== INPUT MATERIAL ==
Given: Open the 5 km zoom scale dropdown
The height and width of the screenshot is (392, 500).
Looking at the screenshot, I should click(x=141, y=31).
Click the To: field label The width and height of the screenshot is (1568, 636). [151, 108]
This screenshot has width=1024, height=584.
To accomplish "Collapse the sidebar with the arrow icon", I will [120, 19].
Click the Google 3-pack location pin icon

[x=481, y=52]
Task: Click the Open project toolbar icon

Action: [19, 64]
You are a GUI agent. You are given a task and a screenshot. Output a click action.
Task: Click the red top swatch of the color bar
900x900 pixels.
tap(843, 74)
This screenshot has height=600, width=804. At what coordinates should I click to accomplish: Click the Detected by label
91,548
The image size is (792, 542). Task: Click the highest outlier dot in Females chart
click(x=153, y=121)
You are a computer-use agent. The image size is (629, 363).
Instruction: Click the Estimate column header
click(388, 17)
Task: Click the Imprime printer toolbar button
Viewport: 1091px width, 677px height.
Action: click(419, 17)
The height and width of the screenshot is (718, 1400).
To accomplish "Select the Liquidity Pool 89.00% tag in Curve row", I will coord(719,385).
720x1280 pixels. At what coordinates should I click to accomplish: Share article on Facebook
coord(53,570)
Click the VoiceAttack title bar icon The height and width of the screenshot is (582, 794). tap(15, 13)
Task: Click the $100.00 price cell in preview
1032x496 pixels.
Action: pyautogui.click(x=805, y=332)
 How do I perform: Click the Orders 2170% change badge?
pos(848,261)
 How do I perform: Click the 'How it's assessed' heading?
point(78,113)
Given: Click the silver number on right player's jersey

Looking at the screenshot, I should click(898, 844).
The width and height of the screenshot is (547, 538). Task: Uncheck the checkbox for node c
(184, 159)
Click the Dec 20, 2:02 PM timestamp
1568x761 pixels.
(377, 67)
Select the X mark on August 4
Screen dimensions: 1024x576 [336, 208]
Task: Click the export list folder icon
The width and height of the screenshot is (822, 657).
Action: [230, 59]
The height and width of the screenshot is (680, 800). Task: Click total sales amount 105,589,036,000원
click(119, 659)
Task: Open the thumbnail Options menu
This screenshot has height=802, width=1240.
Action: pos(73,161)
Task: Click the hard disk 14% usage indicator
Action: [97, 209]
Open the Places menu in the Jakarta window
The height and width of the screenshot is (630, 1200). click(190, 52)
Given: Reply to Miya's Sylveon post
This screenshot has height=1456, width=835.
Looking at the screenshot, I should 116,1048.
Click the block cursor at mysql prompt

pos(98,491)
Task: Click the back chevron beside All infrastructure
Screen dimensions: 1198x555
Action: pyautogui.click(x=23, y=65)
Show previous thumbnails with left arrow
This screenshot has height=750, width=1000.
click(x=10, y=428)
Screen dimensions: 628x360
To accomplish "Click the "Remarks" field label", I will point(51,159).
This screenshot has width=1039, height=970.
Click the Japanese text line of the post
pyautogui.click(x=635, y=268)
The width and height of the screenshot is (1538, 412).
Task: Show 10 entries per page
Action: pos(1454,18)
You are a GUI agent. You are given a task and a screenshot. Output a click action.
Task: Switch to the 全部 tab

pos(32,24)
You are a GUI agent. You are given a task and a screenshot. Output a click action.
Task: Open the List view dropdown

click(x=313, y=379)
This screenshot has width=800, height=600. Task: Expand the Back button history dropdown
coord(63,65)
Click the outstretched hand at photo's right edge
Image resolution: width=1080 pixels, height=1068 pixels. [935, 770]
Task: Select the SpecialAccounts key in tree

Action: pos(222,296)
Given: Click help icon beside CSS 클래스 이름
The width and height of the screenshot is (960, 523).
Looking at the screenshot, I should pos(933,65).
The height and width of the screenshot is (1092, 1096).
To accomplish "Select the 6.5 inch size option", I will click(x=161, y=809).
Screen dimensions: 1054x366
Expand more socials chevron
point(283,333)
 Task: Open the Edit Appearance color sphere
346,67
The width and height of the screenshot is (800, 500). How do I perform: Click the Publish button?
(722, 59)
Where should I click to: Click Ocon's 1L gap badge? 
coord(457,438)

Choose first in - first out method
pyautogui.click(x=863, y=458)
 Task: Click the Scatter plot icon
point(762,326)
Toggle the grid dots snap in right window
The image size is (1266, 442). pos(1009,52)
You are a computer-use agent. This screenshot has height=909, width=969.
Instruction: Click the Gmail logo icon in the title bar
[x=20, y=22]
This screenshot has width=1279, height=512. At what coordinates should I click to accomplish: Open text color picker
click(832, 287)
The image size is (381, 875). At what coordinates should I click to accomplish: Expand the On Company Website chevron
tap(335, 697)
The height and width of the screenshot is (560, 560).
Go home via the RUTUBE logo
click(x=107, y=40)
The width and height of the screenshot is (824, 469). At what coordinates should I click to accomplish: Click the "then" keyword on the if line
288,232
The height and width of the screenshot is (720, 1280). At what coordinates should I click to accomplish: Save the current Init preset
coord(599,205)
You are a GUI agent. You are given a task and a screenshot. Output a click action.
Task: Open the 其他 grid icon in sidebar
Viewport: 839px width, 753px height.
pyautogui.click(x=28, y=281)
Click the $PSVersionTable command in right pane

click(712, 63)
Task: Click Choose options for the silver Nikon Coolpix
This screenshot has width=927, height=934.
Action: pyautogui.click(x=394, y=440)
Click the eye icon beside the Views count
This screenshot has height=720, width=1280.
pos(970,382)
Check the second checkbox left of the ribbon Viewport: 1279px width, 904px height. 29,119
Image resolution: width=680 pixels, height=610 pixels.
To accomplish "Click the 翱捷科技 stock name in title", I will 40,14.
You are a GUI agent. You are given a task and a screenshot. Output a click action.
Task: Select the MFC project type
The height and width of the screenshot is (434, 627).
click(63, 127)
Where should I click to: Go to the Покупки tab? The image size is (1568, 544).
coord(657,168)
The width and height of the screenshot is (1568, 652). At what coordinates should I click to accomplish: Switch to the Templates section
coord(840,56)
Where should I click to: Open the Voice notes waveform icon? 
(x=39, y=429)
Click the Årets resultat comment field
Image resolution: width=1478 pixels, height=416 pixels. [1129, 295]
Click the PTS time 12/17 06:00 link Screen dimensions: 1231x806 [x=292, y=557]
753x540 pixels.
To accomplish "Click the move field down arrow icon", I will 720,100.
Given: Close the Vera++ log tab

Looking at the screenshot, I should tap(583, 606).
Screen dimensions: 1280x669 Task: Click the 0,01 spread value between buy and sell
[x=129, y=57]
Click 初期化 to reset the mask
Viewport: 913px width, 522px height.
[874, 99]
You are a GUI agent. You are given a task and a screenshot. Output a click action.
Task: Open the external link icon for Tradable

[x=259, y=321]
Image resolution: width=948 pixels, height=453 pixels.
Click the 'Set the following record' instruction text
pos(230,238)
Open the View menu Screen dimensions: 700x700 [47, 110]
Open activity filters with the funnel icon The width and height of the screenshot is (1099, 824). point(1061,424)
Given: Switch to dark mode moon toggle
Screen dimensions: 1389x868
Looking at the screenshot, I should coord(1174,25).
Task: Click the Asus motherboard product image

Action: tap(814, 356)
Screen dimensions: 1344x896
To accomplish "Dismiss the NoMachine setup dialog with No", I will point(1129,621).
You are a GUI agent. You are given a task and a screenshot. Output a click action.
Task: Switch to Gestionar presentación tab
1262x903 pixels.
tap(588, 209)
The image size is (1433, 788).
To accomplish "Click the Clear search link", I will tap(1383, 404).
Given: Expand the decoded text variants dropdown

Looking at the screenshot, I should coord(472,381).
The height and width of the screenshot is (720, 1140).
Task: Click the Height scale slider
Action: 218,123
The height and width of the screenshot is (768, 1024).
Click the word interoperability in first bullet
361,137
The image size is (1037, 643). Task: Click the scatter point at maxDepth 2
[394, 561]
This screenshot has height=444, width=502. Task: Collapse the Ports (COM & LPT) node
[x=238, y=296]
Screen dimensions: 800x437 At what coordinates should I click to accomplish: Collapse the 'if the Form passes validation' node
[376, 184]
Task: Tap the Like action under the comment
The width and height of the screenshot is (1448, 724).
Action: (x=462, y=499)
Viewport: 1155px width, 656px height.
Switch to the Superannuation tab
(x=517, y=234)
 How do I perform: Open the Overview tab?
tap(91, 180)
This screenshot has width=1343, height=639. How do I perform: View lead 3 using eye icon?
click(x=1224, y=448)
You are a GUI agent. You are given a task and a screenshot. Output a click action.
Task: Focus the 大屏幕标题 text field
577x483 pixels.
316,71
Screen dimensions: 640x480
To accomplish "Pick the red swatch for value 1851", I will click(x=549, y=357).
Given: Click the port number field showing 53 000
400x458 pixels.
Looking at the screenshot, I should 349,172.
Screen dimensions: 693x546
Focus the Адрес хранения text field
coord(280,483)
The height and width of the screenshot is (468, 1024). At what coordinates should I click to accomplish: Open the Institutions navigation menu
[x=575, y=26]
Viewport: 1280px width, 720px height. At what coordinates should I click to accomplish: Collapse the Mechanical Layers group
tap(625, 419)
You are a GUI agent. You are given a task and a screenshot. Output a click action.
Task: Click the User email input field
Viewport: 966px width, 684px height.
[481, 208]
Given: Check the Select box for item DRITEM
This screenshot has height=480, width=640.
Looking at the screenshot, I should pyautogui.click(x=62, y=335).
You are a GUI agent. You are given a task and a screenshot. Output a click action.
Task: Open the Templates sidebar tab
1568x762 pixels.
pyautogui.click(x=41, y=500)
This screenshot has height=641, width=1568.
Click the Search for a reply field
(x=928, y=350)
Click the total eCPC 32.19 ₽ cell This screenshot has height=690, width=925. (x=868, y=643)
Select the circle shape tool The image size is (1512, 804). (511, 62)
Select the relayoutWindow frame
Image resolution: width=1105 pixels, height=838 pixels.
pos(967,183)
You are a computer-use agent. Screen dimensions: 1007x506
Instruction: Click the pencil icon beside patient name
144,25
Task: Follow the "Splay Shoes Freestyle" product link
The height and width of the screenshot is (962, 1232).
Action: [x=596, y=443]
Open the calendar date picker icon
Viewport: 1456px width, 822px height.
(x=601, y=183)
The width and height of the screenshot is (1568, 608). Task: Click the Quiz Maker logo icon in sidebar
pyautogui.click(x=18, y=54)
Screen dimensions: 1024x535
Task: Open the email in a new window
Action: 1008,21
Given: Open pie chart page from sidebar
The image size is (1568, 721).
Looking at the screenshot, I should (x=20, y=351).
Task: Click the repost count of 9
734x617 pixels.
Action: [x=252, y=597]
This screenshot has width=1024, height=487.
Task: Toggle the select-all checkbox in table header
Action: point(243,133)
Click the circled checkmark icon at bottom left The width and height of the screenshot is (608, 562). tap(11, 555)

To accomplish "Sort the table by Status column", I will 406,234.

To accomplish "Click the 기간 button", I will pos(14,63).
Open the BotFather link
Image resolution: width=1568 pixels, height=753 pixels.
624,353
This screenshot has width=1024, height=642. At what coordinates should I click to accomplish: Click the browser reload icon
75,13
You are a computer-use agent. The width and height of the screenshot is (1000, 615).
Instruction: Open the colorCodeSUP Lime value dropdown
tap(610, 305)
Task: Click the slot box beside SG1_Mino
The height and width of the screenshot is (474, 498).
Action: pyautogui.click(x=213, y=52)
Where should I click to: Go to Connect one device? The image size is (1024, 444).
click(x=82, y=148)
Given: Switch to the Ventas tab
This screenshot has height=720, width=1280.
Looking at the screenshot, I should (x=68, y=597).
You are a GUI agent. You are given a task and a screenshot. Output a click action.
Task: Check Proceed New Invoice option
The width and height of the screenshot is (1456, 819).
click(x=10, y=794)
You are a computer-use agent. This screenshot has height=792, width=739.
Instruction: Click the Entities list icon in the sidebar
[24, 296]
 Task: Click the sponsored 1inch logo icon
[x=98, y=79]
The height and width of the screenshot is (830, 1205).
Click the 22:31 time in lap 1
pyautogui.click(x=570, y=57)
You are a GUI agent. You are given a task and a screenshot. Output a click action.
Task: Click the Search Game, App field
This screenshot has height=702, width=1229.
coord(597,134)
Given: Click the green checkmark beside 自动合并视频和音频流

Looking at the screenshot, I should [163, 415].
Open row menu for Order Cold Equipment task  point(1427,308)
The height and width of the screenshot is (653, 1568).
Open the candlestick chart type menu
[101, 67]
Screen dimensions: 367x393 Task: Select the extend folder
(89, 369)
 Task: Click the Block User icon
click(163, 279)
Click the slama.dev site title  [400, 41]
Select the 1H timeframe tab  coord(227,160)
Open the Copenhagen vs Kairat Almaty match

== REQUIRED WORK ==
Search the entries above for the string "left". Copy each line that holds it.

== SOLUTION ==
Show previous thumbnails with left arrow
Check the second checkbox left of the ribbon Viewport: 1279px width, 904px height. 29,119
Click the circled checkmark icon at bottom left The width and height of the screenshot is (608, 562). tap(11, 555)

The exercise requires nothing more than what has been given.